Hem, Sabri’nin mektubuyla beraber Eğirdir Cire Köyü Risale-i Nur talebelerinden Şükrü, Süleyman, Osman Çavuş’un samimî ve ciddî alakalarını Nurlara karşı gösteren mektuplarına karşı, ‘’Bârekâllah.. Cenab-ı Hak sizleri muvaffak etsin’’ deriz.

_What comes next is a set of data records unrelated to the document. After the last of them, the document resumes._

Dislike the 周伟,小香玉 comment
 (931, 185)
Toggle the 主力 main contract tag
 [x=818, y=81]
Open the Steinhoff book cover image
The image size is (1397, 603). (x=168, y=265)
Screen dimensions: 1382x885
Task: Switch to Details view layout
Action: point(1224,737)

Kastamonu’nun Husrevi ve Rüştüsü olan Mehmed Feyzi ve Emin’in gönderdikleri benim Kastamonu’da kalan bir kısım risaleler emanetlerini aldım. Size gönderdiğim Asâ-yı Mûsa’nın lûgatnamesini hasta olduğu halde çok güzel ve âlimane yazan, lûgatnamenin başında güzel bir fıkra dereceden ve bana da ayrı mektup yazan Risale-i Nur’un sırkâtibi Mehmed Feyzi’nin, oraca çok müşkilât ve mânialara rağmen hârika sadakatini ve Nurlara fâik alâkasını, sarsılmadan îmana hizmetini bir kaç cihette yapması gösteriyor ki; o küçük bir Husrev olduğu gibi, tam bir Hasan Feyzi’dir. Fakat, ben orada iken, çok ehemmiyetli ve enaniyetli bir sofi-meşreb eski memurlardan bir zât; ve gayet mühim malûmatlı, dünya ile çok alâkadar ve siyasî tüccar bir hoca, bana karşı ilişmedikleri için; ben de onları daire-i Nura celbetmeğe çalışmadım.. onlara da ilişmedim. Şimdi Mehmed Feyzi ise, Kastamonu’yu, onların nüfuzundan kurtarıp Denizli gibi muvaffak olamıyor. Hilmi, Sadık ve Ahmed Kureyşî gibi Nurun kahramanları da köylerde bulunduğundan; Feyzi’nin hizmeti bir derece hususî kalıyor. İnşâallah, bir vakit tam muvaffak olurlar.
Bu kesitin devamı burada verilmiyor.